**Work task**: Starting at the first line, reproduce the listing below in full, exactly as given.

**Data extracts**:
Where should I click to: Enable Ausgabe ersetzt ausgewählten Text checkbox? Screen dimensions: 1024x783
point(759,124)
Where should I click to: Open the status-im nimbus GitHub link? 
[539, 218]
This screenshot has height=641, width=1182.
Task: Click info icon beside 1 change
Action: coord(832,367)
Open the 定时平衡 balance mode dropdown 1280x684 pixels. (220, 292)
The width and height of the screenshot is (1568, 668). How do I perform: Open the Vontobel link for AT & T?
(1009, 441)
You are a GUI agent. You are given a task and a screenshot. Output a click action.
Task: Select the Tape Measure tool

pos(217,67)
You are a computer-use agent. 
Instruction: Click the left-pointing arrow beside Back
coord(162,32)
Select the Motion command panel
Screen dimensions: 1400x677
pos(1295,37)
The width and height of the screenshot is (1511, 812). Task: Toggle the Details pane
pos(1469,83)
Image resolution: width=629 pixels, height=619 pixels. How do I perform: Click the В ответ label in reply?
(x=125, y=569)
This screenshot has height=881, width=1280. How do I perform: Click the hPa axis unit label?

**Task solution**:
Where should I click to: Enable Ausgabe ersetzt ausgewählten Text checkbox? Screen dimensions: 1024x783
point(759,124)
Where should I click to: Open the status-im nimbus GitHub link? 
[539, 218]
This screenshot has height=641, width=1182.
Task: Click info icon beside 1 change
Action: coord(832,367)
Open the 定时平衡 balance mode dropdown 1280x684 pixels. (220, 292)
The width and height of the screenshot is (1568, 668). How do I perform: Open the Vontobel link for AT & T?
(1009, 441)
You are a GUI agent. You are given a task and a screenshot. Output a click action.
Task: Select the Tape Measure tool

pos(217,67)
You are a computer-use agent. 
Instruction: Click the left-pointing arrow beside Back
coord(162,32)
Select the Motion command panel
Screen dimensions: 1400x677
pos(1295,37)
The width and height of the screenshot is (1511, 812). Task: Toggle the Details pane
pos(1469,83)
Image resolution: width=629 pixels, height=619 pixels. How do I perform: Click the В ответ label in reply?
(x=125, y=569)
This screenshot has height=881, width=1280. How do I perform: Click the hPa axis unit label?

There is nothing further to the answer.